Tue Nov 11 18:34:54 PST 2014

Hi all,

I want to get back on the subject of ownership, lifetime and 
propose some solution, but before, propose to state the problem 
in a way that haven't seen before (even if I have no doubt some 
have came to the same conclusion in the past).

The problem at hand is double: memory management and thread 
safety. Number one has been a hot topic for ages, and number 2 
has become very over the past years, to the widespreading of 
multicores CPU.

The problem at hand here is ownership of data. There are 3 roads 
you can go about it:
  - immutability and GC. Effectively, these 2 technique allow you 
to get rid of ownership. There are advantages and drawbacks i'm 
going to discuss later.
  - Being unsafe and rely on convention. This is the C++ road (and 
a possible road in D). It allow to implement almost any wanted 
scheme, but come at great cost for the developer.
  - Annotations. This is the Rust road. It also come a great cost 
for the developer, as some schemes may be non trivial to express 
granted the type system, but, contrary to the C++ road, is safe.
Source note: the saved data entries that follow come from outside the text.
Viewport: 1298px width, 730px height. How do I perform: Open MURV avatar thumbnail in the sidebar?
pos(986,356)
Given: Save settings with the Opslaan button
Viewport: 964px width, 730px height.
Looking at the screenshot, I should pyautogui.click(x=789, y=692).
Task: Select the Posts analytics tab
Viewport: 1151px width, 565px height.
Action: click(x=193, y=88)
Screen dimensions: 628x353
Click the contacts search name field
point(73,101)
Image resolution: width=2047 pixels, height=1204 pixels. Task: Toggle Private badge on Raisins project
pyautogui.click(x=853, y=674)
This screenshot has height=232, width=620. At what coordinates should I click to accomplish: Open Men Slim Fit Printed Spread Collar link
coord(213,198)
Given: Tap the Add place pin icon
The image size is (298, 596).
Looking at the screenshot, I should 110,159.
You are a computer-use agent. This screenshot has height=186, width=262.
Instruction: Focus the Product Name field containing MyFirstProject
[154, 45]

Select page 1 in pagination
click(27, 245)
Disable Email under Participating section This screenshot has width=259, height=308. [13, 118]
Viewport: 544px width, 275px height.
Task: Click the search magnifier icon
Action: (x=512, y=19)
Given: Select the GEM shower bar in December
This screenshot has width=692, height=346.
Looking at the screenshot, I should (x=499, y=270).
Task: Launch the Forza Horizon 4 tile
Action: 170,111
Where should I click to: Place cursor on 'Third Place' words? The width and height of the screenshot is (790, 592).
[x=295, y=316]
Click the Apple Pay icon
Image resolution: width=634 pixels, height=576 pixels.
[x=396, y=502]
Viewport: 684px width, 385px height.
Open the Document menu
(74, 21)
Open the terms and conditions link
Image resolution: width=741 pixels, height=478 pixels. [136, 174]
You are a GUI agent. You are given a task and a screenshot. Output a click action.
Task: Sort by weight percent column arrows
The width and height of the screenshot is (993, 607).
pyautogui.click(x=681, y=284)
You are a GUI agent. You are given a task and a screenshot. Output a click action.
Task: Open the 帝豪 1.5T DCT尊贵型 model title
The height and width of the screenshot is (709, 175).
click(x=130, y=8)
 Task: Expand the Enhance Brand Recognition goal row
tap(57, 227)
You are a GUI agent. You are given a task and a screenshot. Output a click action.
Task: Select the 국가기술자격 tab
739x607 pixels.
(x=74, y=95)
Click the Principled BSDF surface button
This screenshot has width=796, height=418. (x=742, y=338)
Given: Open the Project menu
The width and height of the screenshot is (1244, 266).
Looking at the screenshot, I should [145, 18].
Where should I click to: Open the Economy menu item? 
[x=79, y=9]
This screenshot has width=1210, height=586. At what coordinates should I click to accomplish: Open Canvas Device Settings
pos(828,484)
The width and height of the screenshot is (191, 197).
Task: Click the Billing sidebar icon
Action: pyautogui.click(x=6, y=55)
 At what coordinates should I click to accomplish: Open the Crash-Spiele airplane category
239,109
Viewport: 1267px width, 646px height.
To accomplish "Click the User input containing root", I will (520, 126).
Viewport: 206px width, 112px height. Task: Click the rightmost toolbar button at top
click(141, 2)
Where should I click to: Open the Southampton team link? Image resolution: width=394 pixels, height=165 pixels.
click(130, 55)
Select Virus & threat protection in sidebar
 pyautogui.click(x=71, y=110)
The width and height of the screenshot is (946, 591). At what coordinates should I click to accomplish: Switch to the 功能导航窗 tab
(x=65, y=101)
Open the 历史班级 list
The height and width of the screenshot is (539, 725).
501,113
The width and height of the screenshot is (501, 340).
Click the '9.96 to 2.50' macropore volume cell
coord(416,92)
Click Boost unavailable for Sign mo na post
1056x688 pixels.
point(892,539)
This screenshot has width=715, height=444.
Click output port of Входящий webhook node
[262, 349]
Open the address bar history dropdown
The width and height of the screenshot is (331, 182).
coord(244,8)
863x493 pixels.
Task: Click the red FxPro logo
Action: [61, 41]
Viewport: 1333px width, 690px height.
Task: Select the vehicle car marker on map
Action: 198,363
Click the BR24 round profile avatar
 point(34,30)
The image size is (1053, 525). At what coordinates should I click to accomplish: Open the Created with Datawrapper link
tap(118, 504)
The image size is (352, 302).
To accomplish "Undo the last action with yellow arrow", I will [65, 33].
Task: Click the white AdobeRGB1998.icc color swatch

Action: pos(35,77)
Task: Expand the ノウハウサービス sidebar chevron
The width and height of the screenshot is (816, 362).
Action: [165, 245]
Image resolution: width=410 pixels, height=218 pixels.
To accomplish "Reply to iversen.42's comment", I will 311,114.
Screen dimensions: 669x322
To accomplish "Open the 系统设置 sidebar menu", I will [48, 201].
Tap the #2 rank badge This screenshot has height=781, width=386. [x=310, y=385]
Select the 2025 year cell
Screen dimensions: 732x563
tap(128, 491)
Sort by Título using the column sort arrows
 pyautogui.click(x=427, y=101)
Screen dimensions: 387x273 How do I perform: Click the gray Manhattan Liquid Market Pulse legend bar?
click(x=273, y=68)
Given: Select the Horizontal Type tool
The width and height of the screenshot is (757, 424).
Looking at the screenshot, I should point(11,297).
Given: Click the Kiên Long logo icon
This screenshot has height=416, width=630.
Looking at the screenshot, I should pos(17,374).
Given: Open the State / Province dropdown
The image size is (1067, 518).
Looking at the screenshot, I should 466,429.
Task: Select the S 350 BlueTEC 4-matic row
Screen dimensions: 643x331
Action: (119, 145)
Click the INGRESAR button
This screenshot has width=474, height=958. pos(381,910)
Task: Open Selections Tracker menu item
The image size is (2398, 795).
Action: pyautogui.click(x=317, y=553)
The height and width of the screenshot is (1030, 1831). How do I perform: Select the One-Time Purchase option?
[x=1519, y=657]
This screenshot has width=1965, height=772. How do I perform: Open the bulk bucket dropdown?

These approach all have some very nice things going on for them, 
but also some killer scenarios.

Immutability+GC allow to have safety while keeping interfaces 
simple. That is of great value. It also come with some nice 
goodies, in the sense that is it easy and safe to shared data 
without bookkeeping, allowing one to fit more in cache, and 
reduce the amount of garbage created. Most text processing apps 
fall into this category and this is why D is that good at them. 
Another big goodies is that many lock free algorithm become 
possible. Once you remove the need for bookkeeping of ownership 
many operations can be implemented in an atomic manner. 
Additionally, it is possible to implement various GC optimization 
on immutable heap, which make the GC generally more efficient. 
But the cost is also real. For some use case, this mean having a 
large amount of garbage generated (Carmack wrote a piece on 
haskell were he mention the disastrous effect that having a 
framebuffer immutable would have: you'd have to clone it 
everytime you draw in it, which is a no go). GC also tend to 
cause unpredictable runtime characteristics, which programs with 
real time constraint can have hard time to deal with.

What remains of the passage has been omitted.